Lenny went to the window overlooking the old city below. “Nice view!” he remarked. I told him about the rent, he had no questions about it. “Let me show you the living room,” I said, walking out.

*

In the center of the living room there stood a large wooden frame. Thin wires criss-crossed the wedge of space spanned by the frame, and delicately glazed ceramic discs were suspended on them. The discs were in motion from the draught through the open window, spinning and touching the strings and wires, generating scratching and humming noises.

Lenny was captivated by the mobile. “What is this?”

“It’s full of vectors, isn’t it?” I teased him. “Josh will be able to explain it better. He is into magic, like you are.” I paused, but Lenny did not launch into one of his lectures. “Anyway, Josh says it is an entire cosmos of worlds and when he needs energy or whatever for his magic, he stops one of the discs. He says it is always the end of a world when he does that. He gets really upset when someone else touches it.”

Lenny had been leaning closer to the sculpture, hand extended towards one of the spinning, humming slivers of ceramic, but he backed away now, eyes wide. “What does Josh do? I mean, is he a student?” he asked.

“Biology,” I nodded. “He is in one of the labs where they do vivisection. He has this method of dissecting a mouse where he first fixes it to a board” – I made a cruciform with my arms to illustrate – “and then injects formaldehyde into a major blood vessel. That way, the heart circulates the formaldehyde … I think it’s horrible, too. But he once told me he gets power from that as well.”

I laughed at Lennys expression. “No, really. Josh is nice! Just don’t talk to him when he comes home before he has a chance to stop the mobile. He is much more relaxed when he can do that.”

Steps and the sounds of the door opening. I called a hello to Josh, who muttered something as he came into the living room. His long, thin hair was hangig in strands to his shoulders, and his broad face seemed slack and tired. He wore a black t-shirt with a band’s name in grotesquely overdone gothic lettering.

I did not speak, and neither did Lenny. After pausing and giving us a look for a moment, he held the biggest disc with the fingers of his left hand, until the mobile quieted down. Then he nodded at us and left wordlessly. Lenny had not moved. After a few moments, running water and the sounds of drops on a shower curtain could be heard through the hallway.

“He’ll be more talkative after taking a shower!” I beamed at Lenny. “Do you want to stay? It’s going to be pizza, I’m afraid.”
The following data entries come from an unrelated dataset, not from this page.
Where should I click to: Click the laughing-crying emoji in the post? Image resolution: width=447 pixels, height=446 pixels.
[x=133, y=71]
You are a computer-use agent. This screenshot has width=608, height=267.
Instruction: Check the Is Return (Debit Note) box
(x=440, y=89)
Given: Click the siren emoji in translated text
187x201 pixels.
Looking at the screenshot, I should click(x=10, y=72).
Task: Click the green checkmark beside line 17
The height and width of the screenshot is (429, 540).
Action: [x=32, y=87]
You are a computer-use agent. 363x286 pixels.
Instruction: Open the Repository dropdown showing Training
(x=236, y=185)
But Lenny was leaving, saying some vague things about letting me know. I let him out.

*

As we were putting our pizzas in the oven, Josh asked, “So who was that just now? Didn’t even want to say hello?”
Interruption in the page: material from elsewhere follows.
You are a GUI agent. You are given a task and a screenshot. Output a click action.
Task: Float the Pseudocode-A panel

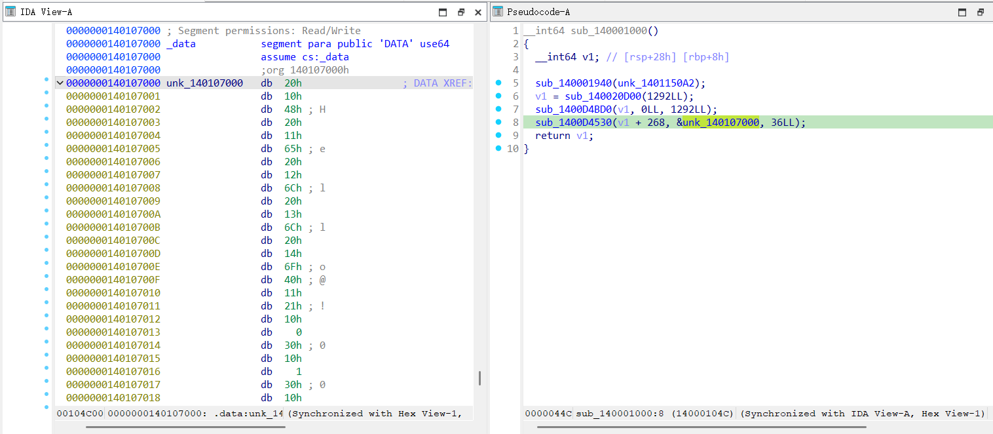pyautogui.click(x=980, y=12)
I shrugged. “Lenny. Looking for a room. From the Algebra course.”

“You know I’m not big on conventions, but not saying hello is a red light. I get enough of that kind of attitude in the computer science lab all day, I don’t want it all evening as well.”

“He is a bit strange, but we need to find someone for Susan’s room.” I set the alarm for the pizzas.

Josh shook his head. “We will find someone else a bit higher on the social aptitude scale. Speaking of social aptitude, when is Susan going to get her stuff? That mobile is driving me insane! Can’t we just put it out on the balcony?”